I know it's been answered before (at least to the case with $n$ different eigenvalues) but I didn't find a proof for the general case, and I would like some help with this question.
We are given linear transforms $S,T: V\to V$ where $V$ is some vector space.
We are given that $S$ and $T$ commute, $ST=TS$, and that they are diagonalizable:
$T=PD_1P^{-1}$ and $S=KD_2K^{-1}$, where $D_1, D_2$ are diagonal and $K,P$ are invertible.

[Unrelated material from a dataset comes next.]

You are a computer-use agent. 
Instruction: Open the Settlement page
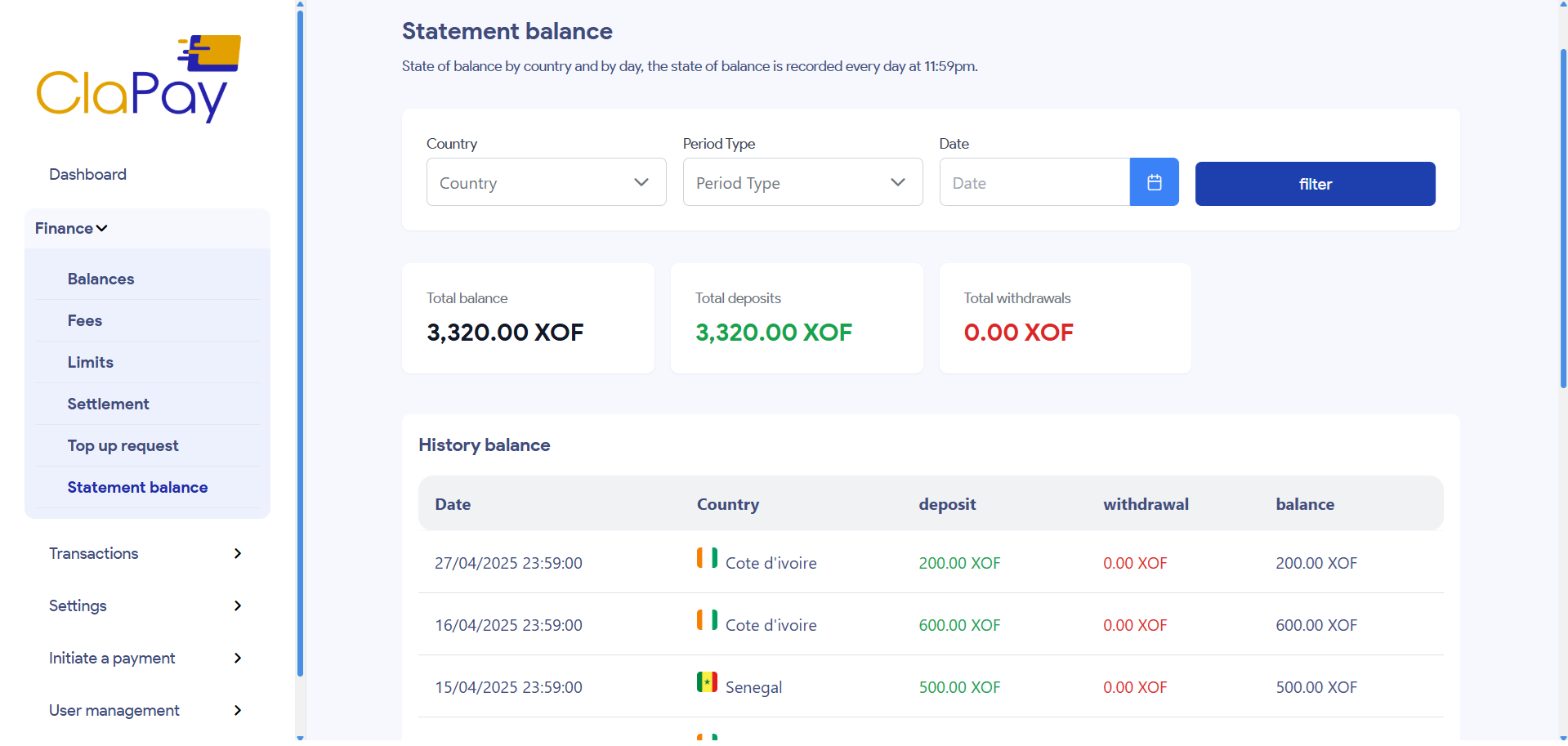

We are asked to show that $S$ and $T$ have a common eigenspace.
My solution
Maybe I understood the question wrong, but what I tried to do is show that if $v$ is an eigenvector of $S$ then it is also an eigenvector of $T$.
let $Sv=\lambda v$.
$STv=TSv=T\lambda v=\lambda Tv$ which implies that $Tv$ is an eigenvector of $S$ with eigenvalue $\lambda$.
Why does that mean that $v$ is an eigenvalue of $T$?
Another possible way to solve this question is write:
$PD_1P^{-1}KD_2K^{-1} = KD_2K^{-1}PD_1P^{-1}$ and get that $P=K$ but I don't know how to do that either.
Best Answer
The result which's known for two (or more) diagonalizable matrices that commute is that are simultaneous diagonalizable, that's they are diagonalizable in the same basis. Let's prove it by induction on the dimension $\dim E$ (the result is trivial if $\dim E=1$):
If $S$ or $T$ is an homothetie then the result is obvious. Now assume that neither $S$ nor $T$ is an homothetie and since $S$ is diagonalizable then $$E=\bigoplus_{\lambda\in\mathrm{sp}(S)}E_\lambda(S)$$ where $E_\lambda(S)$ is the eigenspace of $S$ associated to the eigenvalue $\lambda$. Since $S$ isn't an homothetie then $$\forall\lambda\in \mathrm{sp}(S)\;\;\dim E_\lambda(S)\le\dim E-1$$ and since $ST=TS$ then $ E_\lambda(S)$ is invariant by $T$. Let $T'=T_{| E_\lambda(S)}$ the restriction of $T$ to $ E_\lambda(S)$ so by hypothesis $S$ and $T'$ are simultaneous diagonalizable on $ E_\lambda(S)$ that's there's a basis $B_\lambda$ of $ E_\lambda(S)$ in which $T'$ is diagonal. In the basis $B=\cup B_\lambda$ the two matrices $S$ and $T$ are diagonal.